Much of the buoyancy I have seen at the Congress on Healthcare Leadership this week stems not from government mandates or pressures from payers, but from the work that health systems have done to surmount those hurdles. The focus on value instead of volume has created a real need for healthcare providers to work together for the benefit of the patient. Lots of good work went on in healthcare in the past, but let's be honest, the long-term health of the patient was too often secondary.

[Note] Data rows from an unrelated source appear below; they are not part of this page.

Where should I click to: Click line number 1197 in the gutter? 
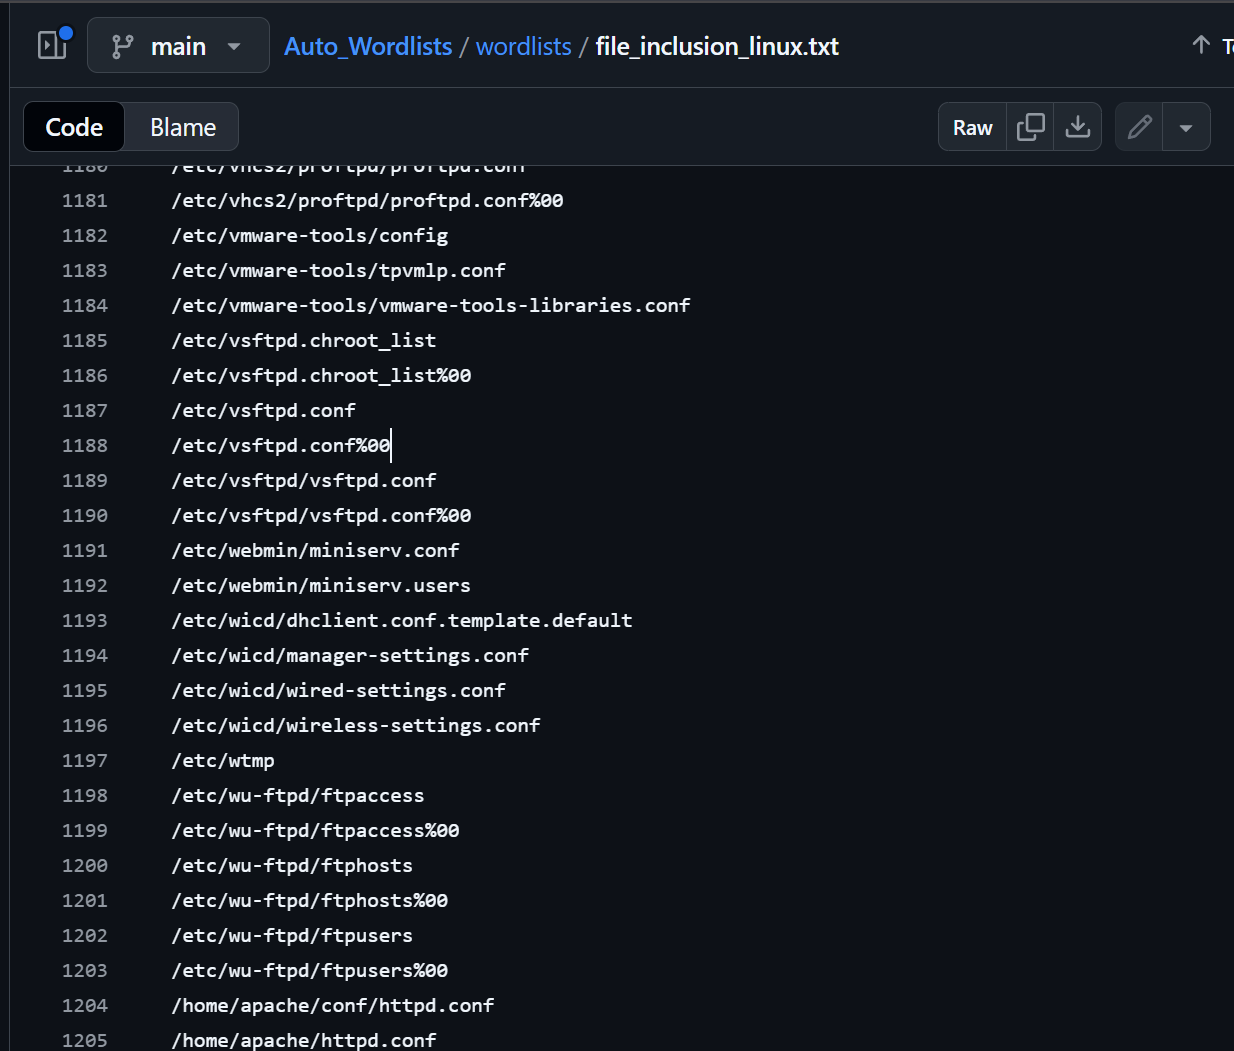pos(84,760)
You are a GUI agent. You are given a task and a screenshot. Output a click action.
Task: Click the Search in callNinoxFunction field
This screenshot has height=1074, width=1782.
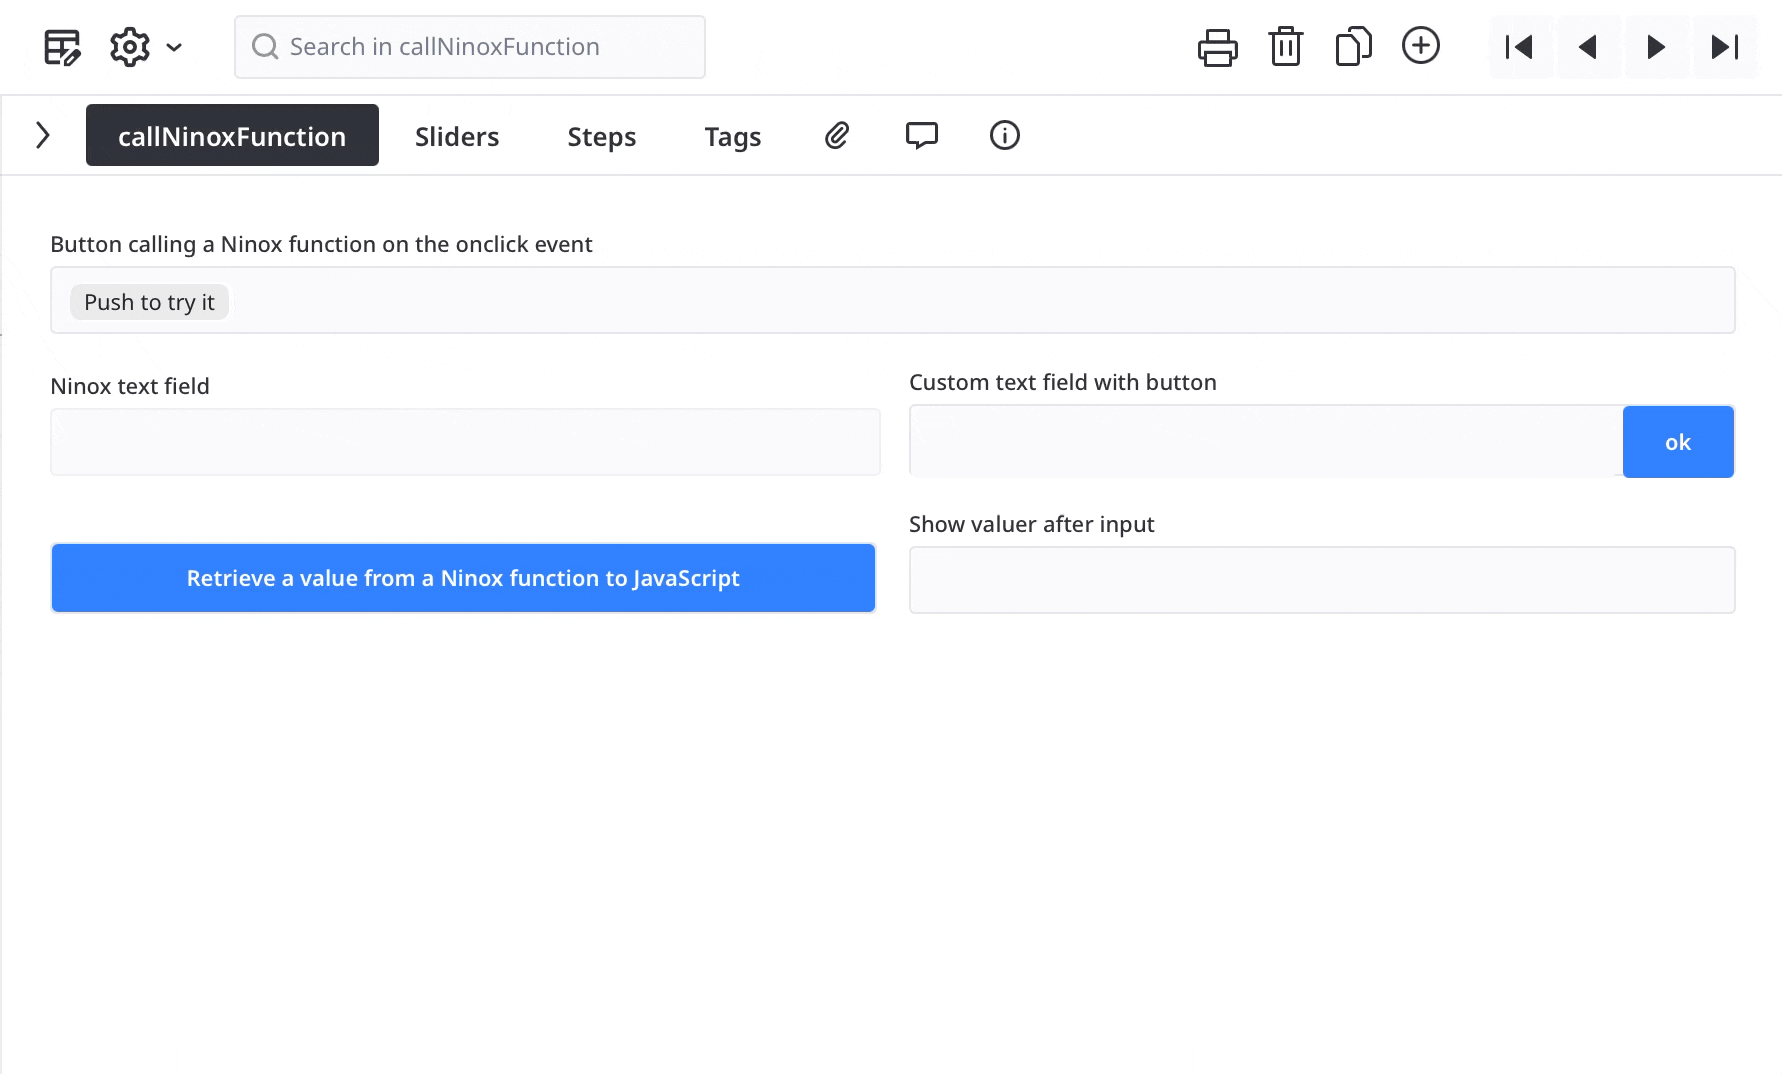(x=470, y=47)
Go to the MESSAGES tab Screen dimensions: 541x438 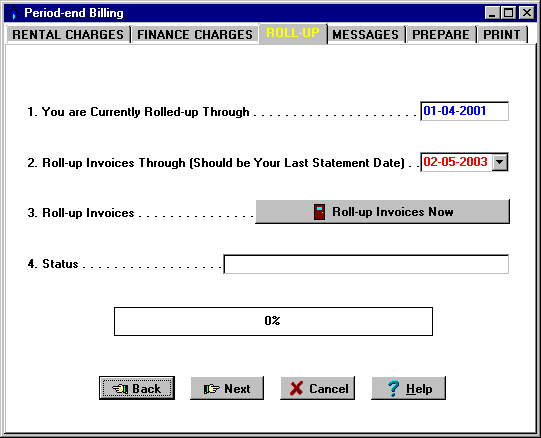[x=365, y=35]
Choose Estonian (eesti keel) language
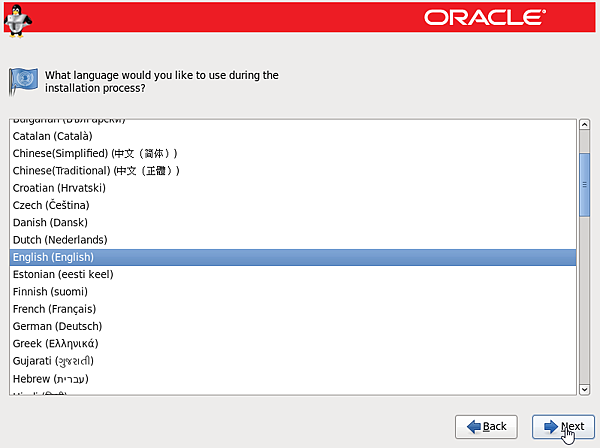600x448 pixels. pyautogui.click(x=63, y=274)
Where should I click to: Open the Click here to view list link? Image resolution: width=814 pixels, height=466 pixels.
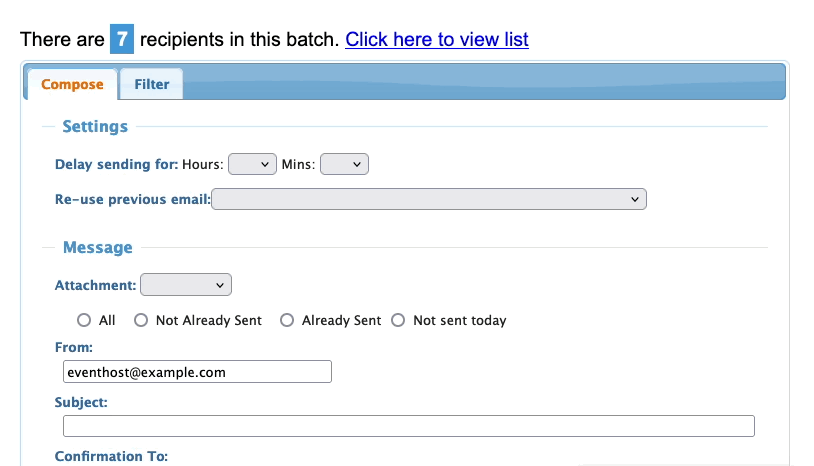(x=437, y=40)
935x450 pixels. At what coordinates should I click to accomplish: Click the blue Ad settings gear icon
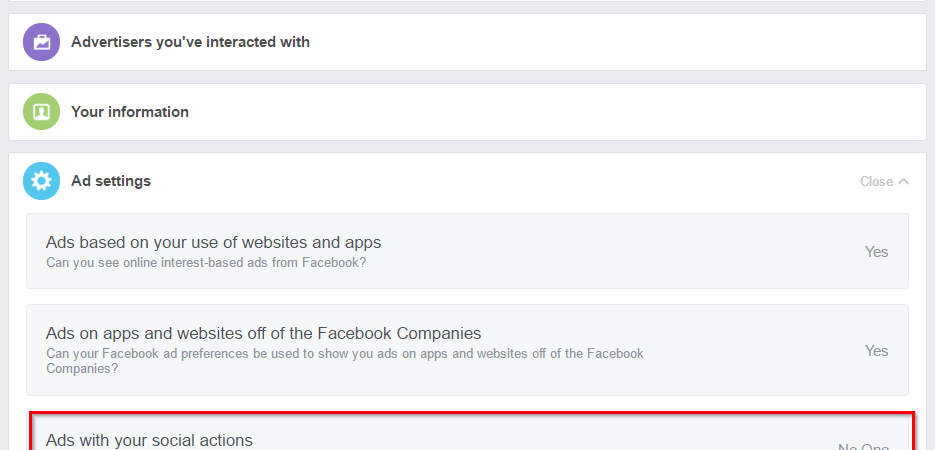point(42,181)
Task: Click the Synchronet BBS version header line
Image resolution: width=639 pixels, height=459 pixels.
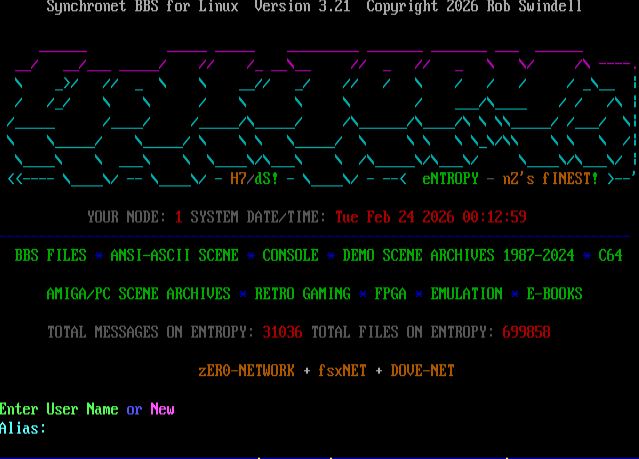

Still, there's no doubt that the transition to value is rough, even for top performers. Mark Eustis, president and CEO of Fairview Health in Minneapolis—one of the top 10 health systems in the U.S., according to Thomson Reuters—says this period is highly stressful even at his organization. Fairview made only a 1% margin last year, as it had to work hard to get critical mass with value-based commercial contracts.
That's a huge oversimplification of the transformational work that Eustis's system has done, but there is one big reason for the smaller profits: Fairview cut utilization, which meant an immediate revenue hit as the organization transitioned from fee-for-service.
Fortunately, Eustis sees that 1% margin as a temporary blip. Fairview predicts a 3% margin in 2012 and 5% in 2013, as it moves almost entirely to value-based reimbursement. In describing the transformation, it's difficult to avoid terms like "capitation" and "managed care," which are still dirty words to a lot of healthcare people. Although that language is close to describing what's going on, what has changed is who's managing the care.
The difference this time, executives say, is that the healthcare provider is incented to keep its patients healthy because the provider keeps some of the savings, rather than the health plan. Better yet, the parties share the savings. The tools to manage care are also much better now, and the team-based approach to improving health is a welcome change.
So there is light at the end of the tunnel if you manage the volume-to-value transition well. The important thing, so many healthcare leaders seem to be saying, is to get started.